My grandparents lived at the other end of our street and that, early on, was the longest trip I could take by myself. This was Los Angeles where I was born. My first destinations were close to home; I walked to Crescent Heights Elementary and to Louis Pasteur Junior High Schools. Alexander Hamilton High School, further up the road, briefly brought a yellow school bus into the picture until I joined my fellow Angelinos (yes I know, they really say that) on my own wheels. At 17 I drove north on US 99 to reach UC Berkeley and years later to arrive in Cambridge, Massachusetts for graduate school. I did my duty in academic classes at Berkeley but it was the handful of art and design courses that commanded my attention. Another powerful education in Berkeley between 1963 and 1967 was gotten outside the classroom, on campus and in the streets, and yes that is another story. By the time I got to the Harvard Graduate School of Design my interests had grown to encompass lighting synthesis and rendering. That serpentine road wound through Lama Foundation in New Mexico, the Center for Visual Studies at Imageworks in Cambridge, Massachusetts and at the Maine Photographic Workshops, Rockport, The Center for Creative Imaging, Camden Maine, The School of The Museum of Fine Arts Boston and of course all those surprising unexpected moments and places in between. It did seem I was always traveling. 

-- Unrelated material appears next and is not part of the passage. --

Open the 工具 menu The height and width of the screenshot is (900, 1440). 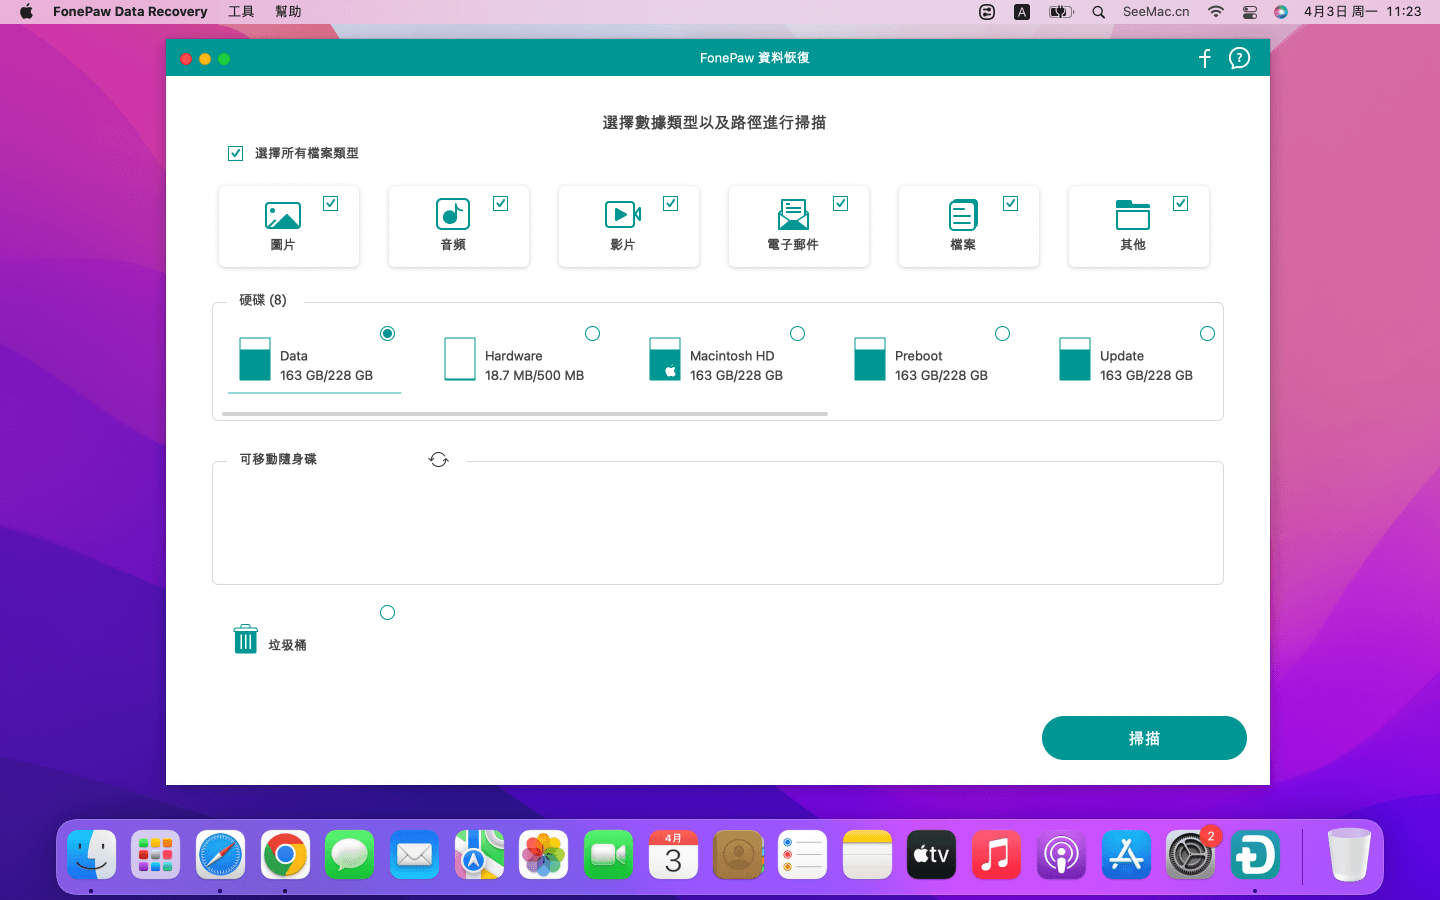[x=241, y=12]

I was lucky, and privileged to have met Charis Wilson Weston and Imogen Cunningham and to spend a few days each with  George Tice, Garry Winogrand, Henri Cartier-Bresson, and to have a few more days with the engaging, open-hearted Cole Weston. George Tice, a master printer and generous teacher, demystified fine silver printing. Garry Winogrand,  fluidly instinctive with his Leica, lit up the room when he walked in. He also extracted me from a sticky conversation with the Cambridge Police, but that too is another story. Cartier-Bresson was a man rumored to disappear when he released the shutter and strangely I found some truth in that. He remarked “if I have to change lenses I’m not seeing what is in front of me.” Cole Weston showed us exactly how his dad Edward printed, naked light bulb, amidol developer, black finger nails and all. He used one of his dad’s original 8x10 negatives and, ever theatrical, staged a drawing for our tiny group to see who would  keep that print. It was not me, but my friend Todd did take it home and every few years he lends it to me for a couple of years. Come to think of it, it’s getting to be my turn again. 

Silver printing, my passion from the beginning, gave way to pigment (initially dye) on traditional water color and etching papers. I realized something in me had been looking for this. I am grateful to the gentlemen,(Jack Duganne, Mac Holbert, Graham Nash) at Nash Editions for introducing me to that technology and for generously welcoming me into their Manhattan Beach, California garage-cum-studio in the early days. As in travel, one never knows which moment may be personally significant or historic. That original IRIS graphics printer, purchased by Graham Nash, is now  in the Smithsonian's National Museum of American History. 

At times my dear father was at my side when I made a photograph, always patient as I set my large format camera on tripod and ducked under the dark cloth.
“Is there enough interest there?” he asked when we looked aft from the starboard bridge wing of the Queen Mary. “I think so, let’s see.” I clearly remember that casual exchange. At other times my dear wife was with me, but by then I was using a hand-held Leica. She does have a keen eye, sees differently, and is frequently off in pursuit. It was she who literally dragged me off the street into that Oaxaca classroom. Of course at times I was by myself.

My father was a sweet man with a whimsical sense of humor and a precise hand. He painted and sketched, quietly and privately, much of his life and toward the end asked me to photograph his work. He wanted to give prints to his brothers and families. Invariably these people, who knew him since childhood, said “I never knew you did this!” This is the first time I have shared a comprehensive body of what I have done, images that span my lifetime. My sister-in-law, an accomplished painter, said to me that artists have to be self-indulgent and the people around us support that, so it is a good idea to give back. That struck home.

I would like people to see what I have been doing. Perhaps an image or two might strike home.